2. The face recognition method based on the convolutional neural network as claimed in claim 1, wherein: the first feature extraction component and the second feature extraction component each include a plurality of convolution residual blocks connected in sequence, and the convolution residual blocks can be expressed by the following formula;

M_n＝λ₂(f₂(λ₁(f₁(M_n-1))))+M_n-1

3. The face recognition method based on the convolutional neural network as claimed in claim 1, wherein: the first spatial attention module may be represented by the following equation:

Z1＝θ1(f_CS ¹(<AP1(T1),MP1(T1),DP1(T1)>))

wherein T1 is the characteristic diagram input into the first spatial attention module, and Z1 represents the first spatial attention moduleFirst calibration map of spatial attention module output, f_CS ¹Represents the convolution operation with convolution kernel size of 1 x1, theta 1 represents sigmoid activation function,<·>represents performing a splicing operation, AP1() represents an average pooling operation layer, MP1() represents a maximum pooling operation layer, and DP1() represents a median pooling operation layer.

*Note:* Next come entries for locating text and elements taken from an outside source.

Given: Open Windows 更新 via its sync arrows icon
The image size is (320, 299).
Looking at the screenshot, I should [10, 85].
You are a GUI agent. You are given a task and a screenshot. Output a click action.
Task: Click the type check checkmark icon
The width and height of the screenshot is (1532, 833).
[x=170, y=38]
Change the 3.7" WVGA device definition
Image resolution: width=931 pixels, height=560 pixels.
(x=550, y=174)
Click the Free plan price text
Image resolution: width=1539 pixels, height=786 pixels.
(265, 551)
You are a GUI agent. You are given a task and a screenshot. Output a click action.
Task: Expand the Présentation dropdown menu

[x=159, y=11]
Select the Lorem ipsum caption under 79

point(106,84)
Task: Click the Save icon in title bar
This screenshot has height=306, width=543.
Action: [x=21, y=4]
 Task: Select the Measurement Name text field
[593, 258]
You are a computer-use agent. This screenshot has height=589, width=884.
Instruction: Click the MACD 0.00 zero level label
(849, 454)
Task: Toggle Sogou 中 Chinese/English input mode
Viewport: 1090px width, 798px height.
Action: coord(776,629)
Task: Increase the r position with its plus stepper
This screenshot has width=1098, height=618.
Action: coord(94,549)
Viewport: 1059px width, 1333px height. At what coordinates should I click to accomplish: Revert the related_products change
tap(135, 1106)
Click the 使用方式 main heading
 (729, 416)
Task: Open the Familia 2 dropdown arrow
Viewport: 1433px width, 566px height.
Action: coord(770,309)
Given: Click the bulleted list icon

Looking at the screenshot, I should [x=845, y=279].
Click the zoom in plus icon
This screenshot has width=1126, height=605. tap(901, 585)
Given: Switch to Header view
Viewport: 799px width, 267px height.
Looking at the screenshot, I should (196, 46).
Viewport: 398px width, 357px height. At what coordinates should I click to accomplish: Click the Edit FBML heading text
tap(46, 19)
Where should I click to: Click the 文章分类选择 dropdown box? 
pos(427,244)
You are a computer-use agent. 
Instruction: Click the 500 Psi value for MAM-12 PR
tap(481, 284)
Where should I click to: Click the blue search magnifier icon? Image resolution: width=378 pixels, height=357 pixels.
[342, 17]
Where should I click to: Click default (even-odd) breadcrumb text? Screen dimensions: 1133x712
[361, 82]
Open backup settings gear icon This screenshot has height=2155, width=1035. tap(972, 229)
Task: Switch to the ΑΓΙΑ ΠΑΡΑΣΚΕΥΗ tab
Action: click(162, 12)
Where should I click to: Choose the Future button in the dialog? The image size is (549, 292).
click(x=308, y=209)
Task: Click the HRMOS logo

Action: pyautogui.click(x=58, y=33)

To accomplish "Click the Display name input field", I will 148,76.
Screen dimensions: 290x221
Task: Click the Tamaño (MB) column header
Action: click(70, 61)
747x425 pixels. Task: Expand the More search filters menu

4. The face recognition method based on the convolutional neural network as claimed in claim 3, wherein: the second spatial attention module may be represented by the following mathematical model:

X1＝AP1(T1)+MP1(T1)-AP2(T3)

X2＝MP1(T1)+MP2(T3)

X3＝θ2(f_CS ²(<X1,X2,AP2(T3),DP1(T1),DP2(T3)>))

wherein T1 is a feature map input to the first spatial attention module, T3 is a feature map input to the second spatial attention module, X3 represents a second calibration map output by the second spatial attention module, AP1() and AP2() represent average pooling levels in the first and second spatial attention modules, MP1() and MP2() represent maximum pooling levels in the first and second spatial attention modules, DP1() and DP2() represent median pooling levels in the first and second spatial attention modules, respectively, f_CS ²Represents the convolution operation with convolution kernel size of 1 x1, theta 2 represents sigmoid activation function,<·>indicating that a splicing operation is performed.

5. The face recognition method based on the convolutional neural network as claimed in claim 1, wherein: the pooling window size of the GM pooling layer is 3 x3, the step size is 2, and the operation of the GM pooling layer can be represented as the following mathematical model:

K1＝sort(P)

K2＝Avg(max1(K1)+max2(K1)+max3(K1))+max1(K1)

where P is a matrix of 3 × 3 size input to the GM pooling layer, sort (P) represents sorting elements in the matrix P from large to small, max1(K1) represents obtaining the value of an element located at the first position in the number series K1, max2(K1) represents obtaining the value of an element located at the second position in the number series K1, max3(K1) represents obtaining the value of an element located at the third position in the number series K1, and Avg () represents averaging operation.